As curator Nicolas Baume wrote in his catalogue essay accompanying Althoff’s recent solo exhibition “Kai KeinRespekt (Kai NoRespect)” at the Institute of Contemporary Art, Boston: “To ‘feel it all’ for Althoff, is to explore the manifold possibilities of human subjectivity and the complex range of emotions, responses, and beliefs that enable life to go on, even under great duress… Althoff’s literary imagination does more than describe its protagonists; it inhabits the characters he creates. Their visual rendering is a form of enactment through which their stories are allowed to unfold.”

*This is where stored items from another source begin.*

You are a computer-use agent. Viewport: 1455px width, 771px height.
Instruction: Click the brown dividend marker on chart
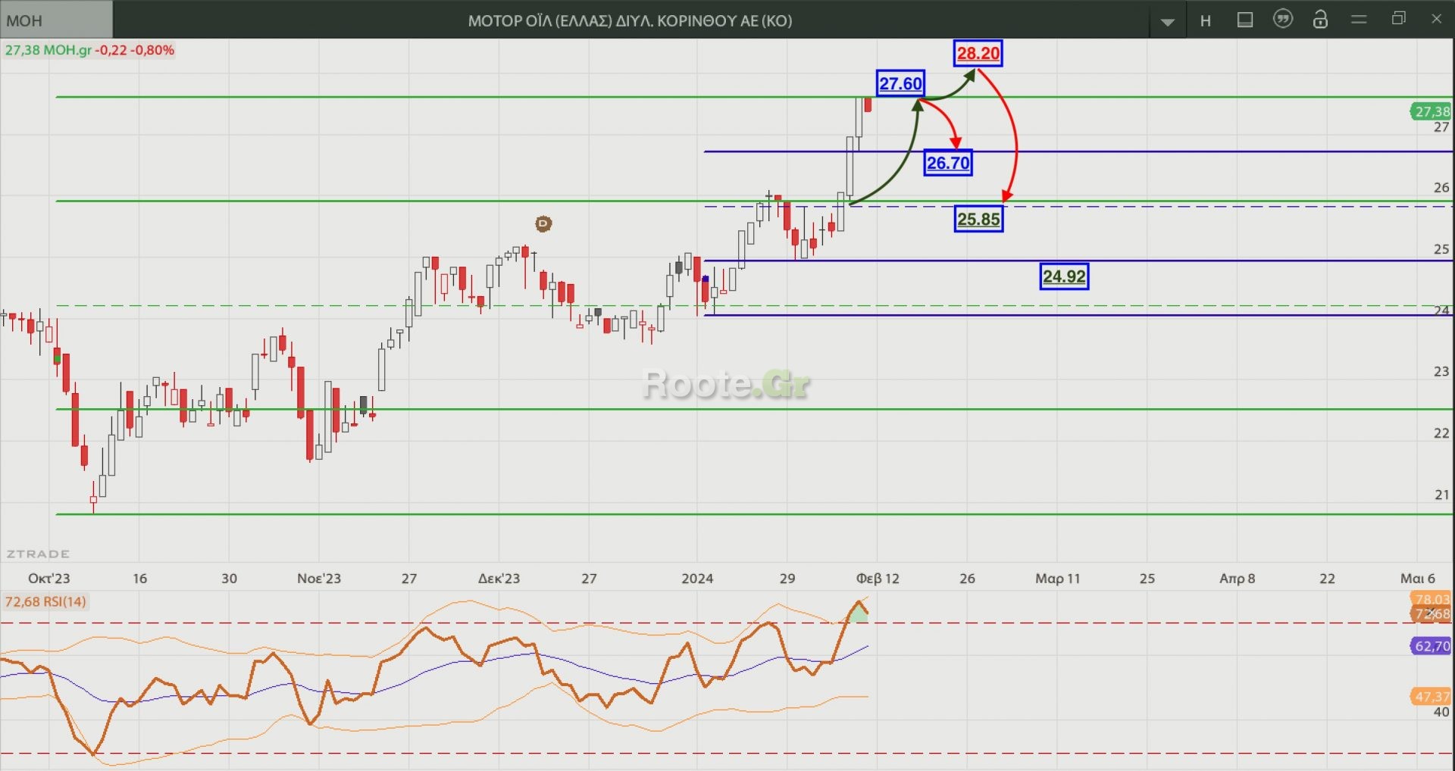pyautogui.click(x=543, y=223)
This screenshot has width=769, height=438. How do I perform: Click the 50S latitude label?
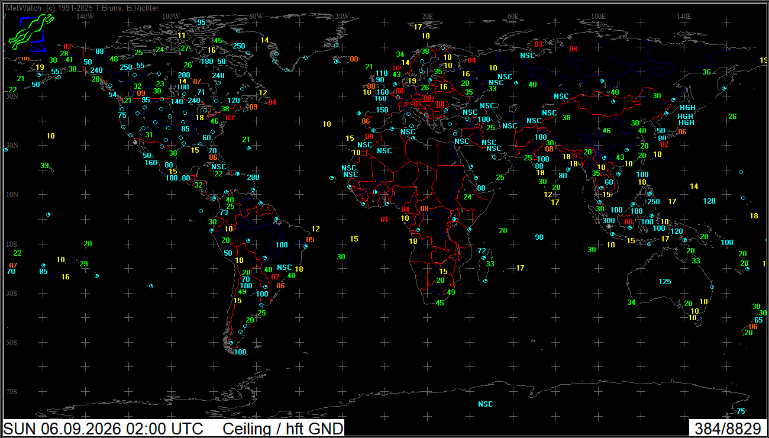click(x=11, y=343)
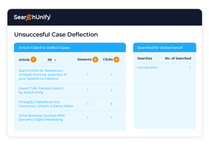
Task: Select Searched for clicked result panel header
Action: [x=165, y=47]
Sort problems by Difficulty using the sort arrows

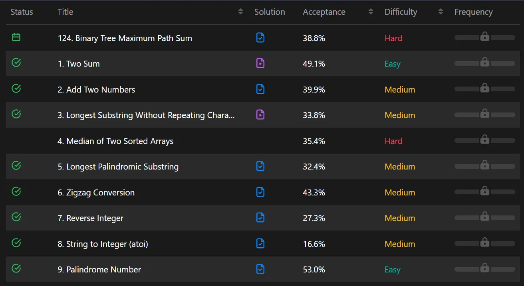(441, 12)
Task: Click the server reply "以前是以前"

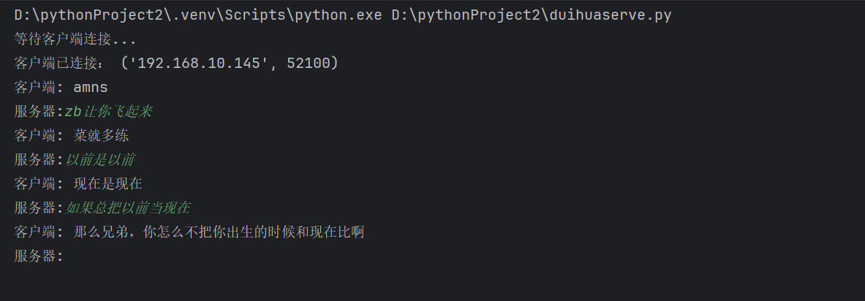Action: [x=100, y=160]
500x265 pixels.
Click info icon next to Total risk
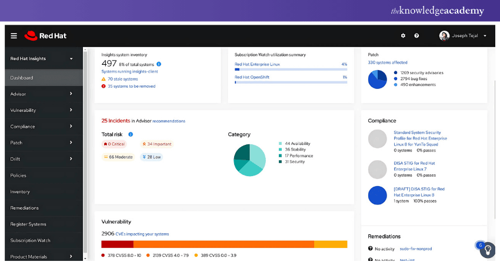tap(131, 134)
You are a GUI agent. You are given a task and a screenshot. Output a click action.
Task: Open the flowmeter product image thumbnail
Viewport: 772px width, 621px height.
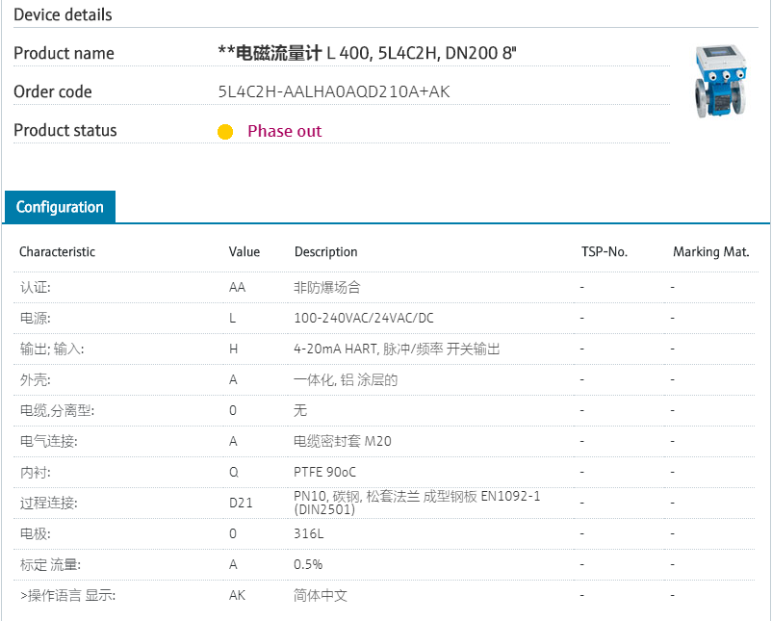(x=721, y=84)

Kai Althoff was born in Cologne, Germany, in 1966 where he continues to live and work. He has been included in numerous group shows, artistic collaborations, and solo exhibitions throughout Europe and the United States since the early 1990s. His work was exhibited in the group show  “Dear Painter, Paint Me” at the Kunsthalle Vienna in 2003 and traveled to the Schirn Kunsthalle in Frankfurt and the Georges Pompidou Center in Paris. His solo exhibition “Kai KeinRespekt (Kai NoRespect)” premiered at the Institute of Contemporary Art, Boston, in 2004, before traveling to the Museum of Contemporary Art, Chicago. Most recently Althoff was included in the group exhibitions “Heart of Darkness” at the Walker Art Center in Minneapolis, and “Painting in Tongues” at the Museum of Contemporary Art, Los Angeles, and the 2006 Berlin Biennial.